> **Énoncé A**
Modifiez les enregistrements de la ligne contenant "35 [Page 35] (804, 1056)" jusqu'à la ligne contenant "Sitemap (360, 1640)" incluse en remplaçant "Screenshot" par "Capture d'écran", sans autre changement. Ne restituez que ces lignes.

> **Extrait du document**
* * * * *

Page:Revue des Deux Mondes - 1844 - tome 8.djvu/895

La bibliothèque libre.
Le texte de cette page a été corrigé et est conforme au fac-similé.

Les imitateurs ne font pas ainsi : ils n’avouent pas celui qu’ils imitent, l’imitation n’étant qu’une médiocrité d’esprit, mêlée de beaucoup de vanité, qui cache ses emprunts, ou quelquefois ne s’aperçoit même pas qu’elle emprunte.

C’est par sa logique que Descartes mit sa marque sur Port-Royal ; sa métaphysique a inspiré deux hommes de génie, dont l’un s’en appropria les principes avec la liberté d’esprit et la mesure admirable qui lui sont propres, et dont l’autre les reçut en disciple fidèle, et les développa en disciple ingénieux, Bossuet et Fénelon.

Bossuet suit Descartes dans son beau traité de la Connaissance de Dieu et de soi-même, ouvrage tout cartésien par les principes et par son titre même. Il y donne la même définition de la philosophie, et comprend, de même les sciences ; il distingue dans nos sensations les phénomènes de l’esprit et ceux du corps ; il assigne la même origine à nos idées, et trouve dans l’entendement des idées supérieures aux idées sensibles ; il donne la même preuve de l’existence de Dieu ; il reconnaît comme Descartes la souveraineté de la raison dans toutes les opérations de l’esprit, dans l’appréciation du vrai et du faux, dans la conduite de la vie.

* * * * *

> **Informations extraites**
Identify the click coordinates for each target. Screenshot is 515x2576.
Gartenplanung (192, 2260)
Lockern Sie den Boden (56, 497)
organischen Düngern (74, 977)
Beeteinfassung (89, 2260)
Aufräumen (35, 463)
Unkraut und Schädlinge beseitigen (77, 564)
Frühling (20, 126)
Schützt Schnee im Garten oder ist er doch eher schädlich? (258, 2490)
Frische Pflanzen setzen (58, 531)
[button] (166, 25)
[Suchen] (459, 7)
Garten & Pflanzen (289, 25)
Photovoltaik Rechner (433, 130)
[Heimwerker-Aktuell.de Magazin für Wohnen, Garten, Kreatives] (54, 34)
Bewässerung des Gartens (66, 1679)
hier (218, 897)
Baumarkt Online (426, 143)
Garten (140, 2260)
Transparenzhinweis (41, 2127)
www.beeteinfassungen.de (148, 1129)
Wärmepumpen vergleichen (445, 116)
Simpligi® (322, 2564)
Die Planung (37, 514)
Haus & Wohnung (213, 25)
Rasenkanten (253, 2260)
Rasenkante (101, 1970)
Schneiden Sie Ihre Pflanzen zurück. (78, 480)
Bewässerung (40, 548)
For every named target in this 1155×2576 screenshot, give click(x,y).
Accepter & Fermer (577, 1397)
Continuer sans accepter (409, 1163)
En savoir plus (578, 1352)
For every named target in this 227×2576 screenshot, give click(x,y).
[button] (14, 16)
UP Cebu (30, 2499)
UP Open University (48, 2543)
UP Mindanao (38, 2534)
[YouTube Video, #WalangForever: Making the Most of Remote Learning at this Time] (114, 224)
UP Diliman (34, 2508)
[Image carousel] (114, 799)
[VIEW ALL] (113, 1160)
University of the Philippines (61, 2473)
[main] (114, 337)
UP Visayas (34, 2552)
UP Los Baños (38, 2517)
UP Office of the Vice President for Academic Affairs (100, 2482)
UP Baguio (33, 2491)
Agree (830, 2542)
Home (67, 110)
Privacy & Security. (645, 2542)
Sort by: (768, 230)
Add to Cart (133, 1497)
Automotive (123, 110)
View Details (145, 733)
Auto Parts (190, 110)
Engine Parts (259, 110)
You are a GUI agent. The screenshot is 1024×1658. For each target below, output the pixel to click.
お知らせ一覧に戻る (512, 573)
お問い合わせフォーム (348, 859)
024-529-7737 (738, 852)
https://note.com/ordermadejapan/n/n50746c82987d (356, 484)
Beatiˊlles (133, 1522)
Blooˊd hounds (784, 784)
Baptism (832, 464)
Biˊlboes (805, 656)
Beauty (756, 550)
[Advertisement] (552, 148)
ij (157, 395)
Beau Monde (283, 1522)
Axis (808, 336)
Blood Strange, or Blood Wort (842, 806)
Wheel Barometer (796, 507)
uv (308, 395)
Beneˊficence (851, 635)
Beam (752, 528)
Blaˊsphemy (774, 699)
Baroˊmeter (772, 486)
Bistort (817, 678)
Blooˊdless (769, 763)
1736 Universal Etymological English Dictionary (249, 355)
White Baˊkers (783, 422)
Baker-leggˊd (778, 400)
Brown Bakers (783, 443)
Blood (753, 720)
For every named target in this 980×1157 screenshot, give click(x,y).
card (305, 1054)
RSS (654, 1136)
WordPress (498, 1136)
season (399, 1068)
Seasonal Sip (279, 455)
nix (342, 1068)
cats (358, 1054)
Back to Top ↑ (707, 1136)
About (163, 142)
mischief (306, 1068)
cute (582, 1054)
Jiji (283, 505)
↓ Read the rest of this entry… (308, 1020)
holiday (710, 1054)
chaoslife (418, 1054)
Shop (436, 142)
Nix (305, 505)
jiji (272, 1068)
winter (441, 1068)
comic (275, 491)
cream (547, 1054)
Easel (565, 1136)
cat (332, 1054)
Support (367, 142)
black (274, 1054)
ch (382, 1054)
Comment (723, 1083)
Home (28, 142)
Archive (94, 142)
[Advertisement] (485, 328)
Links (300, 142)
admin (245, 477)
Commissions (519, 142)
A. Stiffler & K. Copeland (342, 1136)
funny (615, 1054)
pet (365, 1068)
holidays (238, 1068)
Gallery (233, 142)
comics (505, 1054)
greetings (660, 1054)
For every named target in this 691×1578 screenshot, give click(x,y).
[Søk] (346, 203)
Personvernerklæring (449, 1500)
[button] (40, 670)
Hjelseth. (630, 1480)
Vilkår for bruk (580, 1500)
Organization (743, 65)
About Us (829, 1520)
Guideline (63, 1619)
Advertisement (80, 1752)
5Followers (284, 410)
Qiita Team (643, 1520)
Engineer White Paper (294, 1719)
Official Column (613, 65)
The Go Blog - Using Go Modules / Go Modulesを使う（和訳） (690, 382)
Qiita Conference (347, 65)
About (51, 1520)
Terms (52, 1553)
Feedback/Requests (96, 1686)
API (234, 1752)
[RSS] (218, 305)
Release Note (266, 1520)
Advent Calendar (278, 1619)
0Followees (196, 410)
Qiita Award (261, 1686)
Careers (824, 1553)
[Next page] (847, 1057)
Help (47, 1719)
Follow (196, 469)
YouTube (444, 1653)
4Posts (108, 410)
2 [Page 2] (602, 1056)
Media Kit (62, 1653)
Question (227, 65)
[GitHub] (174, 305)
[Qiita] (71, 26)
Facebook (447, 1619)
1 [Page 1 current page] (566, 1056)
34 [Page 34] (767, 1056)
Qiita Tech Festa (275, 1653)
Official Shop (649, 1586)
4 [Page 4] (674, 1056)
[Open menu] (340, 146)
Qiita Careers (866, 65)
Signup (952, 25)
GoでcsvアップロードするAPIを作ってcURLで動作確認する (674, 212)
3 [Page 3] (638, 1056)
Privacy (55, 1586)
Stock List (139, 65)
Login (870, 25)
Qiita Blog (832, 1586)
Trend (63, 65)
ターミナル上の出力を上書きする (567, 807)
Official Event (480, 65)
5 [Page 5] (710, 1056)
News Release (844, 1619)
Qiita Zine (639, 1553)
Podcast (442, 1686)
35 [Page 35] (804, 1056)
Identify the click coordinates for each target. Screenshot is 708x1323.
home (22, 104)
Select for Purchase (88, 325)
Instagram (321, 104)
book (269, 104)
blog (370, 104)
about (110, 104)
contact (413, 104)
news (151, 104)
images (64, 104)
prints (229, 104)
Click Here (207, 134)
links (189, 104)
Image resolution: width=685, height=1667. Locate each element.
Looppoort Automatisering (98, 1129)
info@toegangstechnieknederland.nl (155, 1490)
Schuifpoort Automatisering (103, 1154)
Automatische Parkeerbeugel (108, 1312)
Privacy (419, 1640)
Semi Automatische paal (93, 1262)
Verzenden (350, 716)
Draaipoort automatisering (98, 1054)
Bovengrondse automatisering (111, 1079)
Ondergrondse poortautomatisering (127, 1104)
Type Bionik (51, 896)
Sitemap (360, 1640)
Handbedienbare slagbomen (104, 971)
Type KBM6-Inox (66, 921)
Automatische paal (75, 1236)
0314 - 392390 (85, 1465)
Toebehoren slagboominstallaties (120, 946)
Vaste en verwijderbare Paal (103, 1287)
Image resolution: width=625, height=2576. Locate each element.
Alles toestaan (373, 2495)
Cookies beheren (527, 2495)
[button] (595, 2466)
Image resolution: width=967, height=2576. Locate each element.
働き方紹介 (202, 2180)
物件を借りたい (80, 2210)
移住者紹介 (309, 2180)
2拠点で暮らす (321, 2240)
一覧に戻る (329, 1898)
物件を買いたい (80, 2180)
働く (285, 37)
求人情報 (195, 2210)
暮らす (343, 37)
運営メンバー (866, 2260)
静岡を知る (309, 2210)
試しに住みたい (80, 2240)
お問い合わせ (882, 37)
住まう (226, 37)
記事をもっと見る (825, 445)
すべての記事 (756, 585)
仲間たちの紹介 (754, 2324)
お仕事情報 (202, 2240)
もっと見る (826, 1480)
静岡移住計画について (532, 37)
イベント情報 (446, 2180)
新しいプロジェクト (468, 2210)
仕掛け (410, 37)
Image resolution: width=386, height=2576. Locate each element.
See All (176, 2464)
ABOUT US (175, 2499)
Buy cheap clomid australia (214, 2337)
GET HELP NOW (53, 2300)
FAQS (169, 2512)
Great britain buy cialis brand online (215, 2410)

* * * * *

> **Énoncé B**
Selon l'extrait sur Descartes, pourquoi les imitateurs n'avouent-ils pas celui qu'ils imitent ?

> **Corrigé A**
35 [Page 35] (804, 1056)
Identify the click coordinates for each target. Capture d'écran is 708x1323.
home (22, 104)
Select for Purchase (88, 325)
Instagram (321, 104)
book (269, 104)
blog (370, 104)
about (110, 104)
contact (413, 104)
news (151, 104)
images (64, 104)
prints (229, 104)
Click Here (207, 134)
links (189, 104)
Image resolution: width=685, height=1667. Locate each element.
Looppoort Automatisering (98, 1129)
info@toegangstechnieknederland.nl (155, 1490)
Schuifpoort Automatisering (103, 1154)
Automatische Parkeerbeugel (108, 1312)
Privacy (419, 1640)
Semi Automatische paal (93, 1262)
Verzenden (350, 716)
Draaipoort automatisering (98, 1054)
Bovengrondse automatisering (111, 1079)
Ondergrondse poortautomatisering (127, 1104)
Type Bionik (51, 896)
Sitemap (360, 1640)

> **Corrigé B**
L'imitation n'est qu'une médiocrité d'esprit mêlée de beaucoup de vanité. Elle cache donc ses emprunts, ou parfois ne s'aperçoit même pas qu'elle emprunte.